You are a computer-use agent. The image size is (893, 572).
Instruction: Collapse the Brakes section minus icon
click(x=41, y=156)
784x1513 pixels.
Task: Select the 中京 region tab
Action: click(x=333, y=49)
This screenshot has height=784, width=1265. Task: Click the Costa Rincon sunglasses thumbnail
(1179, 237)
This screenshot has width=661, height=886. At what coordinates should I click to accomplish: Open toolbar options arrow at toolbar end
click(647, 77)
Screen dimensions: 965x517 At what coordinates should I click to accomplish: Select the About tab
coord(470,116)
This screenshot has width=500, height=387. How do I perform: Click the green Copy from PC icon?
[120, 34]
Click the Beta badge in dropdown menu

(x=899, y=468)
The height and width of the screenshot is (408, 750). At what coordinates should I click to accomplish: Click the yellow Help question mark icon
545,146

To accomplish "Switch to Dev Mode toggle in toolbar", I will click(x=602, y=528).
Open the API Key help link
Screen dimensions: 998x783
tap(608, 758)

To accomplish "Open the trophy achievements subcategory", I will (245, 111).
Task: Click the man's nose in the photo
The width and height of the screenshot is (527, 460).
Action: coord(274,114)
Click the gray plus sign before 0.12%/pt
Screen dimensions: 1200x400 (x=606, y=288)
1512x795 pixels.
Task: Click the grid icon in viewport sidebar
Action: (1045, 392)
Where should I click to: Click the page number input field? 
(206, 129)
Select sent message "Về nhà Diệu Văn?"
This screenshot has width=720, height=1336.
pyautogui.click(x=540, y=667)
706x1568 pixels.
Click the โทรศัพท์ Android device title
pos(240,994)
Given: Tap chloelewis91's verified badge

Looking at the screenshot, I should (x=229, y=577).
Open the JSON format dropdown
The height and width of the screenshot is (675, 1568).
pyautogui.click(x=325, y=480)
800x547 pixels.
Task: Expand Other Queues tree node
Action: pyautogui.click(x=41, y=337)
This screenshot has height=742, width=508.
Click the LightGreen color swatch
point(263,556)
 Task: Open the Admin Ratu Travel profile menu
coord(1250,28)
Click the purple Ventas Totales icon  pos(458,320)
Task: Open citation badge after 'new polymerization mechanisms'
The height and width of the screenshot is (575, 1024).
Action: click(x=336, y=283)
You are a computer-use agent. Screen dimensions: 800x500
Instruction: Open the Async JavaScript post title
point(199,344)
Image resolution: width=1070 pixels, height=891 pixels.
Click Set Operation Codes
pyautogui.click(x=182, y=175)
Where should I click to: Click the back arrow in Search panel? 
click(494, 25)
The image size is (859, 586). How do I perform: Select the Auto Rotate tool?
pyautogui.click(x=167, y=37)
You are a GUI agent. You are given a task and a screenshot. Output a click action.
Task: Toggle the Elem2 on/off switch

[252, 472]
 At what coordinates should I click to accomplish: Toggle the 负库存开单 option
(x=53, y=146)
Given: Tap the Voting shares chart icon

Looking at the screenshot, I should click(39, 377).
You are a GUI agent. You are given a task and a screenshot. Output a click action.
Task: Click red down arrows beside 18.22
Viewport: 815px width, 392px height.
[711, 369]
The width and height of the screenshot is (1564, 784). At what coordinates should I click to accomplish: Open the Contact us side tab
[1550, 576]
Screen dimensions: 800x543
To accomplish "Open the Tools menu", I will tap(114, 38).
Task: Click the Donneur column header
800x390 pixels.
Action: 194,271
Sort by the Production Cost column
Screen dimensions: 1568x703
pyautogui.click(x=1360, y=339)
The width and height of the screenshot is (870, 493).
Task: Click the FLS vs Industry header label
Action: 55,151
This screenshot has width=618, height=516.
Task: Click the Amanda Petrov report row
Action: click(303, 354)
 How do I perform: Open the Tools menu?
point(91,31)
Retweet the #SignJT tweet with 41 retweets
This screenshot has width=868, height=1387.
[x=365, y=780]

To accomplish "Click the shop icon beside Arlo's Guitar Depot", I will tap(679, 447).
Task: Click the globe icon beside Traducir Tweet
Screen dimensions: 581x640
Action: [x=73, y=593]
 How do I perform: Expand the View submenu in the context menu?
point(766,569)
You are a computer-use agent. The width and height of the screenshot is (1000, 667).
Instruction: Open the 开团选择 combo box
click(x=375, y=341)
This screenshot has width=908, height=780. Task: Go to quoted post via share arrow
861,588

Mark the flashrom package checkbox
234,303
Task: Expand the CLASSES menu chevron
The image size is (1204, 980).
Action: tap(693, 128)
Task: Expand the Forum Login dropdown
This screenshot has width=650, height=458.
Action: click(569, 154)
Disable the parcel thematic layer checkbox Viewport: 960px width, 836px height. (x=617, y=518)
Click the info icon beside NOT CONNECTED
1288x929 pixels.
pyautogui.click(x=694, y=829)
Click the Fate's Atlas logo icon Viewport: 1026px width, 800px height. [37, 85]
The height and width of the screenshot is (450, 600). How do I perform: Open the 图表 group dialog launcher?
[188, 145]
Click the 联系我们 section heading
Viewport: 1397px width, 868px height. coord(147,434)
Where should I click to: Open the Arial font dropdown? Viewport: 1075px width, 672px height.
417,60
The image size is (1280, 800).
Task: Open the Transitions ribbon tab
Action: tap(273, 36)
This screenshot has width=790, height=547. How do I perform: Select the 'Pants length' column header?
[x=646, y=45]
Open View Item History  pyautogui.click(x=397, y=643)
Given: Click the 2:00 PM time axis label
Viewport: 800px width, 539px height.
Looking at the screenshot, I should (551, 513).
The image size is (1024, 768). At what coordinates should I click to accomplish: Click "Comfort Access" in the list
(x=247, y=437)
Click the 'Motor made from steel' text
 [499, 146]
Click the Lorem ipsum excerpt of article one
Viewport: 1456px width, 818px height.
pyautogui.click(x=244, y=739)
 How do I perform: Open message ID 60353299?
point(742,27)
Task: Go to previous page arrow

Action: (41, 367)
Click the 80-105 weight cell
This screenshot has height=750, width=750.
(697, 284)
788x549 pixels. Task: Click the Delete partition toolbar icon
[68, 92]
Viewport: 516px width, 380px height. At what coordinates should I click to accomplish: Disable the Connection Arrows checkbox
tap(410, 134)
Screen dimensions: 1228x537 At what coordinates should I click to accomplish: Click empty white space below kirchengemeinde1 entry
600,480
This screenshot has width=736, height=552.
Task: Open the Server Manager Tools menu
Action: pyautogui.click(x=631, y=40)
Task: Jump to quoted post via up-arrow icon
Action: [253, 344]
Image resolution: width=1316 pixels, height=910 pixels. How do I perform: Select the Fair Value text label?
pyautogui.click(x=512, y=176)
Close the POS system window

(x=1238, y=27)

=======

WHAT THE EXERCISE ASKS -> Your answer must be the lines above from the one containing "The width and height of the screenshot is (1564, 784)." to the one containing "Sort by the Production Cost column", both included, restated word for word.

EXERCISE RESULT ->
The width and height of the screenshot is (1564, 784). At what coordinates should I click to accomplish: Open the Contact us side tab
[1550, 576]
Screen dimensions: 800x543
To accomplish "Open the Tools menu", I will tap(114, 38).
Task: Click the Donneur column header
800x390 pixels.
Action: 194,271
Sort by the Production Cost column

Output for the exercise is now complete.